(Records from a collection)
=== Begin Enclosure ===

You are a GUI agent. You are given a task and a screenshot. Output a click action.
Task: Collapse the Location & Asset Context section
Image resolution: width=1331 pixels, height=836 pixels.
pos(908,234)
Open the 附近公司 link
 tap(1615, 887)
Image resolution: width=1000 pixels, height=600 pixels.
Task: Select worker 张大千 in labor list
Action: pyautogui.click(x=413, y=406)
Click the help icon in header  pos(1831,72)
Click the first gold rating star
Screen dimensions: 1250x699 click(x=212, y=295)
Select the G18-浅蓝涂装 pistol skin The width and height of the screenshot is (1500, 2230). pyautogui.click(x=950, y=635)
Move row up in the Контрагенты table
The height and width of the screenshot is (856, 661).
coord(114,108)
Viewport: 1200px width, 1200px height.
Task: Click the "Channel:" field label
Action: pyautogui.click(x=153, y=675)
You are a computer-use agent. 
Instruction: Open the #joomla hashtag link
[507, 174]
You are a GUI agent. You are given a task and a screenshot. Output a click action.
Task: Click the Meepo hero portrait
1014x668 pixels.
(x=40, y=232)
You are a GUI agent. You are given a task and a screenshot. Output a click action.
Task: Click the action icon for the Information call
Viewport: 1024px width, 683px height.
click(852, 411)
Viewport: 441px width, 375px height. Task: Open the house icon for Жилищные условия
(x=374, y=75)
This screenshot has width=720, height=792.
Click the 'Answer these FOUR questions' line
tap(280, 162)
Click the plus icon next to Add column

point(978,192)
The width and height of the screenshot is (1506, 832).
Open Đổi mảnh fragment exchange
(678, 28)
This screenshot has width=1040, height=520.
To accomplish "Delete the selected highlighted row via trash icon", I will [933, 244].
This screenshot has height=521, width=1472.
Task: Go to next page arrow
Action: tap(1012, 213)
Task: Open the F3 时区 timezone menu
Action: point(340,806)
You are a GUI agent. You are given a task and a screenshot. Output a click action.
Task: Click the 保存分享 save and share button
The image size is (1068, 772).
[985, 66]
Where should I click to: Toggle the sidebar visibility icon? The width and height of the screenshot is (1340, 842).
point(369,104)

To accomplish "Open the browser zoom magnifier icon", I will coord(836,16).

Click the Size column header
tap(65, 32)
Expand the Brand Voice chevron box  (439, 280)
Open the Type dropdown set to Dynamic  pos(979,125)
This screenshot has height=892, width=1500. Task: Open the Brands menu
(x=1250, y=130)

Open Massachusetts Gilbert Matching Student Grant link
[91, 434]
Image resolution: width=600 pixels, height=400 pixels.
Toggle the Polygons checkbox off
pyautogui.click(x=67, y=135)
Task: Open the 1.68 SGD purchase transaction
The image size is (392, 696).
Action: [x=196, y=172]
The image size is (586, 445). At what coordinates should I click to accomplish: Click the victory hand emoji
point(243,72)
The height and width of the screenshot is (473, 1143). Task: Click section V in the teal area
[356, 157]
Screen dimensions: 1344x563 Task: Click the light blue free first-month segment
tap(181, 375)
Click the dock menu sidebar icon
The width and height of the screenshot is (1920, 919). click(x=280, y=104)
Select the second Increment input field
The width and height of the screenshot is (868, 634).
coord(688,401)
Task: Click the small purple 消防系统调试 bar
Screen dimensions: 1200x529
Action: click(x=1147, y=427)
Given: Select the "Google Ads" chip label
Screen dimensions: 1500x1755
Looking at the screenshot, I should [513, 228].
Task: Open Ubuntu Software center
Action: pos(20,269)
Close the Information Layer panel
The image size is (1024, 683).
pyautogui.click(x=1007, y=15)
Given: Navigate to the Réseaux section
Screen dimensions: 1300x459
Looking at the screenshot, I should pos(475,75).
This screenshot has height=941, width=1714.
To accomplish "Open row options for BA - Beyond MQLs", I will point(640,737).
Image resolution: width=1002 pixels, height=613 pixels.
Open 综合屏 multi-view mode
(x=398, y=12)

=== End Enclosure ===

* _Task description_: Take the records above and write each one out again exactly.

* _Expected answer_:
You are a GUI agent. You are given a task and a screenshot. Output a click action.
Task: Collapse the Location & Asset Context section
Image resolution: width=1331 pixels, height=836 pixels.
pos(908,234)
Open the 附近公司 link
 tap(1615, 887)
Image resolution: width=1000 pixels, height=600 pixels.
Task: Select worker 张大千 in labor list
Action: pyautogui.click(x=413, y=406)
Click the help icon in header  pos(1831,72)
Click the first gold rating star
Screen dimensions: 1250x699 click(x=212, y=295)
Select the G18-浅蓝涂装 pistol skin The width and height of the screenshot is (1500, 2230). pyautogui.click(x=950, y=635)
Move row up in the Контрагенты table
The height and width of the screenshot is (856, 661).
coord(114,108)
Viewport: 1200px width, 1200px height.
Task: Click the "Channel:" field label
Action: pyautogui.click(x=153, y=675)
You are a computer-use agent. 
Instruction: Open the #joomla hashtag link
[507, 174]
You are a GUI agent. You are given a task and a screenshot. Output a click action.
Task: Click the Meepo hero portrait
1014x668 pixels.
(x=40, y=232)
You are a GUI agent. You are given a task and a screenshot. Output a click action.
Task: Click the action icon for the Information call
Viewport: 1024px width, 683px height.
click(852, 411)
Viewport: 441px width, 375px height. Task: Open the house icon for Жилищные условия
(x=374, y=75)
This screenshot has width=720, height=792.
Click the 'Answer these FOUR questions' line
tap(280, 162)
Click the plus icon next to Add column

point(978,192)
The width and height of the screenshot is (1506, 832).
Open Đổi mảnh fragment exchange
(678, 28)
This screenshot has width=1040, height=520.
To accomplish "Delete the selected highlighted row via trash icon", I will [933, 244].
This screenshot has height=521, width=1472.
Task: Go to next page arrow
Action: tap(1012, 213)
Task: Open the F3 时区 timezone menu
Action: point(340,806)
You are a GUI agent. You are given a task and a screenshot. Output a click action.
Task: Click the 保存分享 save and share button
The image size is (1068, 772).
[985, 66]
Where should I click to: Toggle the sidebar visibility icon? The width and height of the screenshot is (1340, 842).
point(369,104)

To accomplish "Open the browser zoom magnifier icon", I will coord(836,16).

Click the Size column header
tap(65, 32)
Expand the Brand Voice chevron box  (439, 280)
Open the Type dropdown set to Dynamic  pos(979,125)
This screenshot has height=892, width=1500. Task: Open the Brands menu
(x=1250, y=130)

Open Massachusetts Gilbert Matching Student Grant link
[91, 434]
Image resolution: width=600 pixels, height=400 pixels.
Toggle the Polygons checkbox off
pyautogui.click(x=67, y=135)
Task: Open the 1.68 SGD purchase transaction
The image size is (392, 696).
Action: [x=196, y=172]
The image size is (586, 445). At what coordinates should I click to accomplish: Click the victory hand emoji
point(243,72)
The height and width of the screenshot is (473, 1143). Task: Click section V in the teal area
[356, 157]
Screen dimensions: 1344x563 Task: Click the light blue free first-month segment
tap(181, 375)
Click the dock menu sidebar icon
The width and height of the screenshot is (1920, 919). click(x=280, y=104)
Select the second Increment input field
The width and height of the screenshot is (868, 634).
coord(688,401)
Task: Click the small purple 消防系统调试 bar
Screen dimensions: 1200x529
Action: click(x=1147, y=427)
Given: Select the "Google Ads" chip label
Screen dimensions: 1500x1755
Looking at the screenshot, I should [513, 228].
Task: Open Ubuntu Software center
Action: pos(20,269)
Close the Information Layer panel
The image size is (1024, 683).
pyautogui.click(x=1007, y=15)
Given: Navigate to the Réseaux section
Screen dimensions: 1300x459
Looking at the screenshot, I should pos(475,75).
This screenshot has height=941, width=1714.
To accomplish "Open row options for BA - Beyond MQLs", I will point(640,737).
Image resolution: width=1002 pixels, height=613 pixels.
Open 综合屏 multi-view mode
(x=398, y=12)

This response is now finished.